Those skilled in the art are aware of mobile illumination structures that are used to enable highway construction to be conducted during non-peak times, typically at night or during early morning hours. The same or similar structures are also used to provide illumination for filming activities at night or during early morning hours. While affording commercial advantage to construction or filming crews, these elaborate and expensive structures are inapposite of the needs of the individual sportsman and the like. To be useful to sportsman, power and lighting accessories must be portable in the sense of being lightweight and compact. Furthermore, such sources of power and illumination must be inherently safe and should preferably operate quietly to sustain natural environmental conditions.

For example, Baker discloses in U.S. Pat. No. 4,376,250 a power source intended for operating power tools on construction job sites. This apparatus may be attached to an automobile or truck and transported to a particular job site. To avoid safety hazards associated with the use of combustible fuels to generate sufficient electricity to drive construction tools and the like, noiseless conventional automotive batteries are used. Transformers and sophisticated semiconductor circuits are needed to regulate the generated 115 volt AC power output. Similarly, in U.S. Pat. No. 5,272,609, Nelson teaches a mobile, cumbersome and heavy, apparatus for lighting a construction site and the like, comprising a metal cart with a heavy duty battery.

Another important need for such portable and safe power is to provide electricity during emergencies such as power failures, natural disasters, etc. While battery-operated appliances are well known in the art, ultimately the power stored in batteries is consumed and the batteries must be recharged or replaced. A portable source of power as contemplated under the present invention may be used to charge batteries and to power a diversity of appliances. For example, portable electrically powered refrigeration units and the like are designed for use in autos and boats from main power sources and under exigent circumstances. There are, of course, several other popular 12-volt appliances used in vehicles and boats. The availability of a convenient and portable power supply would enhance the utility of such portable appliances.

There have been several developments in the art to provide power and illumination to workers and sportsmen in the field. For example, in U.S. Pat. No. 5,555,852, Bowen discloses a portable AC power generator designed to be carried on a worker's back. The Bowen apparatus uses middle distillate fuels to drive the engine, but is too cumbersome and heavy to be routinely hand-held to be carried and safely operated on boats and other sporting environments.
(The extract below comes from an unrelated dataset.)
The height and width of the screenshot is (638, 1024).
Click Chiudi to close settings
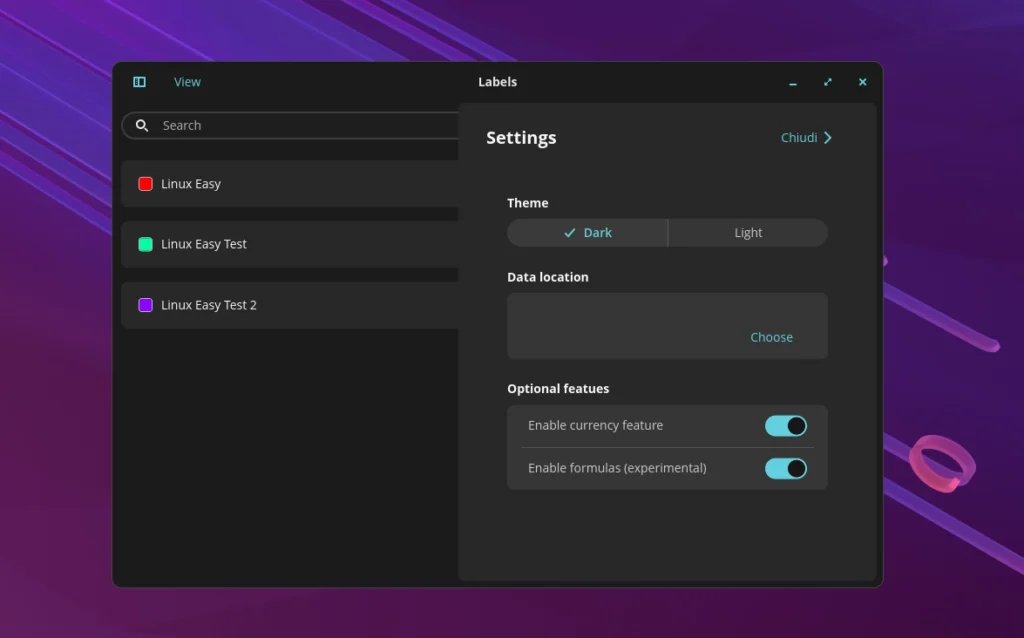coord(798,138)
As another example, Yokoyama, in U.S. Pat. No. 5,212,952, teaches a compact apparatus using a water-cooled 2-cycle gas-fueled engine to generate power. Steele teaches, in U.S. Pat. No. 4,870,811, a gasoline powered AC power supply for operating electrical lawn mowers and auxiliary electrical hand tools. In U.S. Pat. Nos. 4,751,629 and 4,918,592, Shimuzu discloses embodiments of a portable apparatus for regulating AC or DC power.

Notwithstanding these and related developments in the art, there appears to be no apparatus which provides sufficient portability and safety for use in the field even under frequently encountered water-wet conditions. Thus, it would be advantageous to have access to a simple, lightweight and safe apparatus which generates sufficient power to operate a diversity of 12 volt appliances and equipment, to provide illumination during periods of darkness, and to charge batteries in the field.

Accordingly, the limitations and disadvantages of the prior art are overcome with the present invention, and improved means and techniques are provided which are useful for making available remote power for common 12-volt appliances and the like, tools and equipment in the field during fishing, camping, and various other outdoor activities and during emergencies.

SUMMARY OF THE INVENTION

The present invention provides an apparatus for generating a constant source of DC electrical power in remote locations in the field for use in vehicles, while camping or hunting, while fishing or recreating on water craft, etc., or for providing power during emergencies due to power failures, accidents, storms, or natural catastrophes. As will be appreciated by those skilled in the art, the present invention inherently provides a safety and efficiently operating power generator that imposes a minimal intrusion upon the environment heretofore unknown in the art.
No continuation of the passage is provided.